A pandemia escancarou a calamidade que sempre existiu. Na verdade, é trágico pensar que foi preciso uma crise sanitária acontecer para a venda despencar de tantos olhos. A venda do negacionismo que anda de mãos dadas com o cinismo. Vejamos a situação do Brasil, onde o brasileiro parece carregar um difícil fardo: de ser pobre e brasileiro.
Com os meios tecnológicos integrando o mundo, é dada a ideia de que essa ‘’aldeia global’’ quebraria qualquer barreira geográfica e aperfeiçoaria a globalização em uma escala planetária, mas não. Não basta apenas ter um par de olhos se não enxergar que, a partir do momento em que existem pessoas inviabilizadas de usufruírem de tanta inovação, há algo de errado. Segundo dados do IBGE, 47 milhões de brasileiros ainda não possuem acesso à internet, problema que apenas foi visto durante o cenário da pandemia do novo coronavírus, onde 4,3 milhões de estudantes do país não conseguiram acompanhar as aulas remotas pela desigualdade no ensino a distância entre alunos da escola pública e privada.
A ideia de unir fronteiras e o povo em um só é muito mais multifacetado do que imaginávamos. A verdade é que existem três faces, duas nas quais nos impedem de nos aproximarmos, já que chegar até elas é como ter o vislumbre da verdade. A primeira é como uma fábula, ou seja, como querem que vejamos o mundo. Um exemplo? Há quem acredite, sim, que todos os caminhos dos indivíduos foram traçados igualmente e que a democratização da informação chega a todos. Um dos discursos mais ditos dessa face é o de que ‘’é só se esforçar que chega lá.’’ A segunda seria a verdade em si, sem nenhuma máscara. A globalização tal qual como ela é. Grupos marginalizados à deriva da esperança, com sede daquilo que mais tinham direito mas que lhes foi arrancado antes mesmo de estarem aos seus alcances: o direito à vida plena. Quer dizer, onde se encontra a facilidade de todo esse povo de acessar as inovações que tanto foi prometida? A educação, a saúde, o lazer; pilares de uma essência que estão beirando à ausência.
Vamos voltar ao ano 2000, quando ocorreu a Guerra da Água da Bolívia; revolta popular que aconteceu nos primeiros meses desse mesmo ano em Cochabamba, onde lutavam contra a privatização do sistema de água potável depois da criação de uma lei que permitia tal ato. Já no Brasil, o país mergulhou de volta no mapa da fome em 2021, registrando 14 milhões de famílias em extrema pobreza. E atualmente quase metade da população mundial ainda não possui acesso à uma rede de internet; ou por não terem condições financeiras de pagar uma taxa mensal de banda larga e eletrônicos (celular, computador) ou por uma questão de censura, onde a comunicação é muito limitada para certos territórios de regimes ditatoriais.
Diante disso, vemos que consequentemente se concretizou uma crise humanitária estarrecedora.
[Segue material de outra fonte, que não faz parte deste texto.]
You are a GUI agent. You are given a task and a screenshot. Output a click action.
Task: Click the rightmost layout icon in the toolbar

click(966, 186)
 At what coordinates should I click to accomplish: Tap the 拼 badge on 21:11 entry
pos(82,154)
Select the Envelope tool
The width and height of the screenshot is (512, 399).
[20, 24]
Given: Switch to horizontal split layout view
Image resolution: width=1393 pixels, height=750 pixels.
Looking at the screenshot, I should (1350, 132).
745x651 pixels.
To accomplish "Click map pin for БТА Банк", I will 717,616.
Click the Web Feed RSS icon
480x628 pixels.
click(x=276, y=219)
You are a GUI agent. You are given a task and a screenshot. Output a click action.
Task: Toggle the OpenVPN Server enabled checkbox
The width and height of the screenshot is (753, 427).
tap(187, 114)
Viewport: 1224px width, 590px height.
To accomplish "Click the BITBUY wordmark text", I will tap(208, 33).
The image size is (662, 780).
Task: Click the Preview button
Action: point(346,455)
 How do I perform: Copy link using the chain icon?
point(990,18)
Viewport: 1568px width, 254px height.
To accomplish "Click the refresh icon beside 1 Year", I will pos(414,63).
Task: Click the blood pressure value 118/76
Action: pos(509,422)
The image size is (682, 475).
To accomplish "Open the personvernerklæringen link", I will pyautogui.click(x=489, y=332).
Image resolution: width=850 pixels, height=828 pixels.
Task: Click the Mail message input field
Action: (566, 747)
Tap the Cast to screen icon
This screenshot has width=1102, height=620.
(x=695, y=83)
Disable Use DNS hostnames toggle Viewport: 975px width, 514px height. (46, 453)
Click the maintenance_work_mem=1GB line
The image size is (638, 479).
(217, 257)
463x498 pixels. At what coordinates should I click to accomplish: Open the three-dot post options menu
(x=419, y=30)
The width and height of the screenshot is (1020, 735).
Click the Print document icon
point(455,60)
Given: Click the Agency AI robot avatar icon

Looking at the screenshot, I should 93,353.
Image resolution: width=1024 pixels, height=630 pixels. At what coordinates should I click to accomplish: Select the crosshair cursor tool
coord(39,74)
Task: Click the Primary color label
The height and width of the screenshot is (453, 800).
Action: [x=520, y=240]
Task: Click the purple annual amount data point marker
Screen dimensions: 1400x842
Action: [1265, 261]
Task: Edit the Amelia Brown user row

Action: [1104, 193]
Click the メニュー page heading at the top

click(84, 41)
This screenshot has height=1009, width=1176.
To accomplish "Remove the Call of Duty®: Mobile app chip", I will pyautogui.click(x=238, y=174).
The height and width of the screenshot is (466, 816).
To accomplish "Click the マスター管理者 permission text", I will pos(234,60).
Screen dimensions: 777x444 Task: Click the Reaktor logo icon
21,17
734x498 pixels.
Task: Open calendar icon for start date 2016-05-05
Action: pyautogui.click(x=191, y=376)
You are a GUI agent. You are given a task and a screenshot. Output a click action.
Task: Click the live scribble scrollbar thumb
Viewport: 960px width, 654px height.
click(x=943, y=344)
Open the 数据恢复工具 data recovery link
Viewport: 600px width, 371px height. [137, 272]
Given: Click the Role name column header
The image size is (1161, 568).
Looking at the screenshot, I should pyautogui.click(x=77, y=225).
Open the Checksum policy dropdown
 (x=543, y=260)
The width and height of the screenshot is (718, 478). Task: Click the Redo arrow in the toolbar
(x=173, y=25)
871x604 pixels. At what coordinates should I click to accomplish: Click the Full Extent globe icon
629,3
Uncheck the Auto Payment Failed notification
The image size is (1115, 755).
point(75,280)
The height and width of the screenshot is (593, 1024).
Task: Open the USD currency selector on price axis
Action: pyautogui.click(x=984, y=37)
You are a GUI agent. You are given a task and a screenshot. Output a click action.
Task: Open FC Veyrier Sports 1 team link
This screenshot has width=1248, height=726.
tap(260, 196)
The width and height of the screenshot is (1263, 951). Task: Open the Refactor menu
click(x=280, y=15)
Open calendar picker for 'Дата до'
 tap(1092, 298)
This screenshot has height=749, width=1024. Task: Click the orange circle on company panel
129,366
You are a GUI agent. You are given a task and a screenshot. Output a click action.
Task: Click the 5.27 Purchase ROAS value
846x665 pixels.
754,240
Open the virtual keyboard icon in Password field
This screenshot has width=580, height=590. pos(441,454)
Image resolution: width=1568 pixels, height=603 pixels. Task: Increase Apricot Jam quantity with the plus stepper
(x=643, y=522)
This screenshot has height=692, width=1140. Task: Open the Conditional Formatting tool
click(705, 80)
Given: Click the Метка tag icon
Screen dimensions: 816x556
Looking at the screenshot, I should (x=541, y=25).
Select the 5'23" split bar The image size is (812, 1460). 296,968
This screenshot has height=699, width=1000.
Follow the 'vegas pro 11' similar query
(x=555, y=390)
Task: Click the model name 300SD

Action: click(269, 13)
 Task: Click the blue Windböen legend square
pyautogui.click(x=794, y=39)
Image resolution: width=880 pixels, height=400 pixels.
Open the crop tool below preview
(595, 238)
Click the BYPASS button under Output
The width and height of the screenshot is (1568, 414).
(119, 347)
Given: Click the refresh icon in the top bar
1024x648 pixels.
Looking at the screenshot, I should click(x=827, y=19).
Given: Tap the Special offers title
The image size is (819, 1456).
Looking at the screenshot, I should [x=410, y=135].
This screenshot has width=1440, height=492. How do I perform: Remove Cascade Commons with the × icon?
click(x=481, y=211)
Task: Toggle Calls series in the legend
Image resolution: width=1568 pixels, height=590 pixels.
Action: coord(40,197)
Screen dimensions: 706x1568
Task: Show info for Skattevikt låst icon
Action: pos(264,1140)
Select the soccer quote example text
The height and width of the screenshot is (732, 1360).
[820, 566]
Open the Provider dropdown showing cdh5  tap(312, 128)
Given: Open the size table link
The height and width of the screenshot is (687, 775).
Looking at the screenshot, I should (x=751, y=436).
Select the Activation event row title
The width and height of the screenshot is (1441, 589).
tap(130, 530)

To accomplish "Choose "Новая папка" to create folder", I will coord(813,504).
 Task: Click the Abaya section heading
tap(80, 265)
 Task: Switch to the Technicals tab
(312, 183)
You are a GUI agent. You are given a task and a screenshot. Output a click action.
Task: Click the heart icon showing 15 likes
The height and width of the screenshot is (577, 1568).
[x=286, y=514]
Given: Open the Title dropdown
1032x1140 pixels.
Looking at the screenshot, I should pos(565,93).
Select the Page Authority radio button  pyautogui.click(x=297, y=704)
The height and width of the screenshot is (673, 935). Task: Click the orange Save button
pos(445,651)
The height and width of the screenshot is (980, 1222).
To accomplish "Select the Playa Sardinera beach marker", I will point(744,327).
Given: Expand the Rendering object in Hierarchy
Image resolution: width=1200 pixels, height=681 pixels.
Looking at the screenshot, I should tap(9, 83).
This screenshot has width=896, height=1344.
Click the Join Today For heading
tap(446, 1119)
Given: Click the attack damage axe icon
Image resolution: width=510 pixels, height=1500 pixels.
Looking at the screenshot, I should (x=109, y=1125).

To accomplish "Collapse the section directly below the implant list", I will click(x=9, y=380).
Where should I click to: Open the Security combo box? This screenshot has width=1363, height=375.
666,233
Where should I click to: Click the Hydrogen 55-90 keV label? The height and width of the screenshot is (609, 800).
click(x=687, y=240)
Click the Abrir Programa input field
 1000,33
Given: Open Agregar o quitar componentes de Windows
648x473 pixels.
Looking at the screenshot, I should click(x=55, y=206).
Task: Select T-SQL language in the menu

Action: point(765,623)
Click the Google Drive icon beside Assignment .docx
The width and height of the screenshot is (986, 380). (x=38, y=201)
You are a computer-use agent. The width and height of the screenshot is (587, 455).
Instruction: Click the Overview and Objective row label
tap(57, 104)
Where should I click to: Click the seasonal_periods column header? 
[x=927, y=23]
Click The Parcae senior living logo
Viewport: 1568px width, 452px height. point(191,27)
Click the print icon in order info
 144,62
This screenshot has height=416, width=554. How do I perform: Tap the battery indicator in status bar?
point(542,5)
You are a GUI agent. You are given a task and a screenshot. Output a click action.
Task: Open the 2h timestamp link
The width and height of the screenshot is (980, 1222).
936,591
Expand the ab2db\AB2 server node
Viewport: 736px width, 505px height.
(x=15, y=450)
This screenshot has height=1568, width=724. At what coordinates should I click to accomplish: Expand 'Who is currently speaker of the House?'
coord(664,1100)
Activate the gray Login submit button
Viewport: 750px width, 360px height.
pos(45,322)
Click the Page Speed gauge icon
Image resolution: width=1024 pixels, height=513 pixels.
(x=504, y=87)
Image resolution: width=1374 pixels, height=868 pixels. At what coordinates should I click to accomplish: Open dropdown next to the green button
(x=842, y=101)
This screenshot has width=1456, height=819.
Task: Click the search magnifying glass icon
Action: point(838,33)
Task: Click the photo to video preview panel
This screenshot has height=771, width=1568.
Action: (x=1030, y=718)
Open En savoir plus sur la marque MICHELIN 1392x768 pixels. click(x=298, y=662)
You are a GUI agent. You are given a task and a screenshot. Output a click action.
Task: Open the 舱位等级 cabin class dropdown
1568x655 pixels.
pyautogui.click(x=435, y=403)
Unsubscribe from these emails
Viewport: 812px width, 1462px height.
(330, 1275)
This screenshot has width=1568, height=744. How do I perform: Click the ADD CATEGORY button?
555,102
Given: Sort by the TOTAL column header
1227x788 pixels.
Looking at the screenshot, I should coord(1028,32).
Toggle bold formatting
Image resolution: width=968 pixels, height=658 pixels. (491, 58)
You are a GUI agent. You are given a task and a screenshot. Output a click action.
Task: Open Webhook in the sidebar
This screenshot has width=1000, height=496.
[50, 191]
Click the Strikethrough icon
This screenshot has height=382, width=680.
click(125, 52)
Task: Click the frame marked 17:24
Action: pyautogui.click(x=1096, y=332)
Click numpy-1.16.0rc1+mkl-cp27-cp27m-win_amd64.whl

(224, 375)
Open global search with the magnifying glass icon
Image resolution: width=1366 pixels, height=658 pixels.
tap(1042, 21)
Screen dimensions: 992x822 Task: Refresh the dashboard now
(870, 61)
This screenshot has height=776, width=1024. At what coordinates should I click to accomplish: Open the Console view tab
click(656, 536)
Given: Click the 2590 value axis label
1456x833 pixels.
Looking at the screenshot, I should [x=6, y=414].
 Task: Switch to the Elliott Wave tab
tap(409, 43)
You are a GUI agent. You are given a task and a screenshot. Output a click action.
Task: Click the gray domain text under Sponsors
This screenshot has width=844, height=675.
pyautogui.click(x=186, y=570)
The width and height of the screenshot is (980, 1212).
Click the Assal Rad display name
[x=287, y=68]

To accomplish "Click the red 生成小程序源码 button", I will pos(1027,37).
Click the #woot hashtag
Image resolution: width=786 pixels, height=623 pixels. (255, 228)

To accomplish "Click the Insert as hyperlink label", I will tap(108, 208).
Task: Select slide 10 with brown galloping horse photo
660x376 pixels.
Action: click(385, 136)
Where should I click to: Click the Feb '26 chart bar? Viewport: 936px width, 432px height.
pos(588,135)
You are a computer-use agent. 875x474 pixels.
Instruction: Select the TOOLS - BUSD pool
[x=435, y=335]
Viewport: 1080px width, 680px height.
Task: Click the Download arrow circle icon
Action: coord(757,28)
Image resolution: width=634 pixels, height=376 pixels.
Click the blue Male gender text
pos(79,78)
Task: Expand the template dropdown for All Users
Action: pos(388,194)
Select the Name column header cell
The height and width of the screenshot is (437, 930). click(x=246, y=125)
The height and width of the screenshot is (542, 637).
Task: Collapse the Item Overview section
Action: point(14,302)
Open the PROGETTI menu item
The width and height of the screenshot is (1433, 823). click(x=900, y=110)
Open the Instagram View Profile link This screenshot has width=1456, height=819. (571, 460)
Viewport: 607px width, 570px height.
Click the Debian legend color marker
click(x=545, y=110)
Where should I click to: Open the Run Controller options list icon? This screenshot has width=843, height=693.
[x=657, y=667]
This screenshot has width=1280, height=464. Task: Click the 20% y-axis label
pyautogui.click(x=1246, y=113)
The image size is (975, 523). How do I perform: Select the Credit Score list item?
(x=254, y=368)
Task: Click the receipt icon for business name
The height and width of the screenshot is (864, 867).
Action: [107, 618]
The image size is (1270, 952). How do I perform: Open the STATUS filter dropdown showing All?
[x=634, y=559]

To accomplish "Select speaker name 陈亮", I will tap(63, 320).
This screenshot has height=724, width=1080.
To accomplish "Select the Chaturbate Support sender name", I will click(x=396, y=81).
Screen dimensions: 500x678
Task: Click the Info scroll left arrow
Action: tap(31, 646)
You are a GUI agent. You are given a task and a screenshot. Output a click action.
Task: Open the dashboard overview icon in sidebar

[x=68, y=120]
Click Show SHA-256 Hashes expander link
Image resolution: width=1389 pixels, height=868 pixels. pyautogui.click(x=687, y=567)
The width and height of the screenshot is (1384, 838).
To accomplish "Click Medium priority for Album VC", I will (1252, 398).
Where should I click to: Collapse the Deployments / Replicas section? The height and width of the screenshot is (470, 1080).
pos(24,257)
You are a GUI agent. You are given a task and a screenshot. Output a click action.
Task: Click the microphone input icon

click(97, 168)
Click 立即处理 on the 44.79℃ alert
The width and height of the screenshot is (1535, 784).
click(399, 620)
Frente à uma sociedade capitalista, nos vemos inseridos diretamente, de mãos atadas, nesse colapso financeiro com o agravamento constante da fome e desemprego, onde ambos se encontram em uma naturalidade questionável. Quer dizer, a pobreza e todas as dificuldades que a rodeiam são cruelmente romantizadas atualmente, onde até o tópico da meritocracia é colocado em pauta. Seria justo comparar a jornada de um indivíduo que atravessou o oceano de barco com o outro que foi à nado?
A verdade é que cada uma dessas sementes problemáticas foram geradas do ventre da desigualdade. Somos forçados a viver e a enxergar por olhos que não são nossos, mas por aqueles que parecem estrategiar meticulosamente cada movimento da peça desse grande jogo de xadrez que é o mundo. Somos os peões jogados de fora do tabuleiro em busca de várias rodadas para derrotar o Rei e Rainha.